Likya Turu
Akdeniz'in bakir koylarının yamaçlarına uzanan Likya Uygarlığı, Antik tarihin izlerini sürebileceğiniz en popüler turlara ev sahipliği yapıyor. Likya, adını Apollon'dan alan gerçek bir “Işık Ülkesi”. Teke Yarımadası'nda yer alan bölge, her yıl binlerce turisti ağırlıyor. Tarih ve doğa meraklıları Akdeniz’in tertemiz sularına dalmak için yaz aylarında Likya’da buluşuyor. Likya'ya duyulan bu ilginin kaynağı ise sadece yeşil doğası ve tertemiz denizleriyle sınırlı değil. Likya turu, aynı zamanda Batık Şehir olarak bilinen bölgenin günümüze ulaşan antik yapılarına da ışık tutuyor. Xantos, Tlos, Olimpos, Patara, Simena ve Myra kentlerine uzanan Likya turu, misafirlerini önce Göcek ve Dalyan arasında bir tekne turuna davet ediyor. Sazlıklar arasından panoramik manzaraların izlendiği, Caretta-Caretta kaplumbağaları eşliğinde yüzme molalarının verildiği turda sizi eşsiz bir doğa yürüyüşü bekliyor. Turu programı 4 gece 5 günlük bir organizasyonu kapsıyor. Bu süre içinde en güzel koyları, tarihi yapıları, dünyanın en güzel yürüyüş rotalarından biri olan Likya Yolu'nu keşfe çıkabilirsiniz. Tur boyunca her gün yapacağınız tekne turları ile bölgenin en gözde turistik mekanlarını keşfedebilir, Antik Likya Uygarlığı'nın ev sahibi olan bölgede serüven dolu bir gezi yapabilirsiniz. UNESCO Dünya Mirasları listesine adını yazdıran Letoon Bölgesi'nde ve ünlü Şövalye Adası'nda kendinizi bir zaman tünelinde hissedebilirsiniz.
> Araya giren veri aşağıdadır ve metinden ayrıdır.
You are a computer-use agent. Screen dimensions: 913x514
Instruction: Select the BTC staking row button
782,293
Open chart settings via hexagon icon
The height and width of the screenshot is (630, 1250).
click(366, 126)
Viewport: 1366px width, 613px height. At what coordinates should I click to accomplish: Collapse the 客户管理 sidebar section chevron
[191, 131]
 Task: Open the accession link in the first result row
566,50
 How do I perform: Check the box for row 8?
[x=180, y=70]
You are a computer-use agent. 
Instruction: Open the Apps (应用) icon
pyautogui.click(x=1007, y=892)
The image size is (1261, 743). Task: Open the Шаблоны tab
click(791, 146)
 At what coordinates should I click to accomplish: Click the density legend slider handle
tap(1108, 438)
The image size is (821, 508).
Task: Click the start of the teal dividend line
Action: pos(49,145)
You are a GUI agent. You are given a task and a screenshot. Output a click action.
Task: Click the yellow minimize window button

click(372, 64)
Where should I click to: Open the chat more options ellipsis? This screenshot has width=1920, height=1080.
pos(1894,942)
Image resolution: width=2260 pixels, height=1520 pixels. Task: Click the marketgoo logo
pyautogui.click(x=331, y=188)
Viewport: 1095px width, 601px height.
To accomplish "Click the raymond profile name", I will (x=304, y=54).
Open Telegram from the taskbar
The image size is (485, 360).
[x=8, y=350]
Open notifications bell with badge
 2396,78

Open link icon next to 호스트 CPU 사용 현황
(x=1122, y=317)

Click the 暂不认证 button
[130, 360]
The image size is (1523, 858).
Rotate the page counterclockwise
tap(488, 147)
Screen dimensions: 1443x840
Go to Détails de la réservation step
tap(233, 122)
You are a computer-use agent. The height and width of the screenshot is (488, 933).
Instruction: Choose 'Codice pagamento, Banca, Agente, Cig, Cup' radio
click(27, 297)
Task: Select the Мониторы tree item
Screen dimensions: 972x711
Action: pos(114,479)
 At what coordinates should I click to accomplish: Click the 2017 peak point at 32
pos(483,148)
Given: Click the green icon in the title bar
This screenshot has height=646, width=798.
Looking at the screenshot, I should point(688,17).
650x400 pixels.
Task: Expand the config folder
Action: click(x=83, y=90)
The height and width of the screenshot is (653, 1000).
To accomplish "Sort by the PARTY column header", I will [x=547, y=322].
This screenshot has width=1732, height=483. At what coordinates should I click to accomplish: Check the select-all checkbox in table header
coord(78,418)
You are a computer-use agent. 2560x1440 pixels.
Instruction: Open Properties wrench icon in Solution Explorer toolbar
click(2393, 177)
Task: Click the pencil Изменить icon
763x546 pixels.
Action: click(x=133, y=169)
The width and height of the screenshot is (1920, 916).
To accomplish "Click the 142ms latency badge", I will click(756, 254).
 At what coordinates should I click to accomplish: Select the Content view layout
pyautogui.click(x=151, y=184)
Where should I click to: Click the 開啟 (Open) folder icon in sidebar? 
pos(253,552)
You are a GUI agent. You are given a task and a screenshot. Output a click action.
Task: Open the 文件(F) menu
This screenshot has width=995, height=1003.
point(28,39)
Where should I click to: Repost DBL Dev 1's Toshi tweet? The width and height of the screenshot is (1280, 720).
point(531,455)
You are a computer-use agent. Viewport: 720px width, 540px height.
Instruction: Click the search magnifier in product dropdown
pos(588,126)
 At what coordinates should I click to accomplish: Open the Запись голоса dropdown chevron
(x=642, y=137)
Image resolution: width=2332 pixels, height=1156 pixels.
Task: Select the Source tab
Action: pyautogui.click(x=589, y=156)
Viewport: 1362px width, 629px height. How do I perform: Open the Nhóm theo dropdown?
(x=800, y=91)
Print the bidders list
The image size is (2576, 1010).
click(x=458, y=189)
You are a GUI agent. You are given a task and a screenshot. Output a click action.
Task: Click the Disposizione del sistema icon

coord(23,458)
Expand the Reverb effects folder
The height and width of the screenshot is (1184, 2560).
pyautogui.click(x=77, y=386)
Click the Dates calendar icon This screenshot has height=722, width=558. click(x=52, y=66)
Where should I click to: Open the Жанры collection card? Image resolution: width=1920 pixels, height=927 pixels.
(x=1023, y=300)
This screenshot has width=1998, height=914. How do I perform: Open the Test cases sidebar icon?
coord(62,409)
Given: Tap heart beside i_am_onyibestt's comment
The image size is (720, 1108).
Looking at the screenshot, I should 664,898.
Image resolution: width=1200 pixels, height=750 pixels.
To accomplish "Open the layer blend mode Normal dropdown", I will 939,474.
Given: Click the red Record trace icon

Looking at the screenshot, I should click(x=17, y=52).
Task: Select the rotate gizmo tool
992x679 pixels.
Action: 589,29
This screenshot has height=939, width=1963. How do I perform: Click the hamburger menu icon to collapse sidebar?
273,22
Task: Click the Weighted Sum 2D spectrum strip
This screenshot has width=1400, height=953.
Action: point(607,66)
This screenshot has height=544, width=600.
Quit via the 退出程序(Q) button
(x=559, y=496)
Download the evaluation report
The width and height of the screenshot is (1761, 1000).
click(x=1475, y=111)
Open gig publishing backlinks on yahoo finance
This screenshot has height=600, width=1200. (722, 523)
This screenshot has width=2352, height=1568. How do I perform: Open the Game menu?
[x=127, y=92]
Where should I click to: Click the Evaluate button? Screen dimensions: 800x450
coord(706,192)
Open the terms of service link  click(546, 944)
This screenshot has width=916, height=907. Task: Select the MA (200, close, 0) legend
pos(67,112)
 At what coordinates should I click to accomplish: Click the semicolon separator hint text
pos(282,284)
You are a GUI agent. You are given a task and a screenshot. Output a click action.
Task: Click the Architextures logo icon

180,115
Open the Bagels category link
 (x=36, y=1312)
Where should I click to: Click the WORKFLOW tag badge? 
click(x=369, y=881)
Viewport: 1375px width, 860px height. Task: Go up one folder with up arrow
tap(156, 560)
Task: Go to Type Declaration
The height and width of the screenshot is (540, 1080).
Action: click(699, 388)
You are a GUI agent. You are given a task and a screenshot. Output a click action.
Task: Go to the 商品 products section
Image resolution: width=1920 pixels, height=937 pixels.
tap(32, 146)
Likya Turu Programında İlk Durak Caretta-Caretta'lar
Likya turu en güzel yüzme molalarının verildiği yolculuğuna Dalyan'da başlıyor. Dalyan'a ulaşım, uçaklı Likya turu yapacaklar için İstanbul'dan havalanan Dalaman uçağının inişi ve ardından özel araçlarla sağlanıyor. Dalaman ve Ortaca güzergahında sizi Karia Uygarlığı’nın en önemli kentlerinden biri olan Kaunos Antik Kenti selamlıyor. Balık kapanlarıyla adını duyuran Dalyan Kasabası ise günün ilk tekne turu için başlangıç noktası. Kaunos Kral Kaya Mezarlarını görebileceğiniz tekne turu sizi önce İztuzu Plajı'na götürüyor. Caretta-Caretta Kaplumbağaları'nın en ünlü üreme alanı olan plajda verilen yüzme molası, bu zamana kadar yaptığınız tatillerden farklı bir maceranın içinde olduğunuzu hissettiriyor. İztuzu'nun berrak denizindeki yüzme molasının ardından rota Göcek'e çevriliyor. Fethiye Körfezi'ndeki bu saklı cennet, gezginleri sıcakkanlı belde halkıyla buluşturuyor. Göcek’te marinaların güzelliği ile tarihi yapıların eşlik ettiği sahilde bir yürüyüş yapabilirsiniz. Göcek'ten sonra Likya turu, en güzel fotoğraf karelerini yakalayabileceğiniz Katrancı Koyu ile devam ediyor. Ünlü Likya Yolu'nda bir yürüyüş öncesi dinlenme zamanı geldiğinde, bölgenin taze deniz mahsullerinin ve yerel lezzetlerinin tadına varabileceğiniz akşam yemeği ile Likya turu ilk gününü tamamlıyor.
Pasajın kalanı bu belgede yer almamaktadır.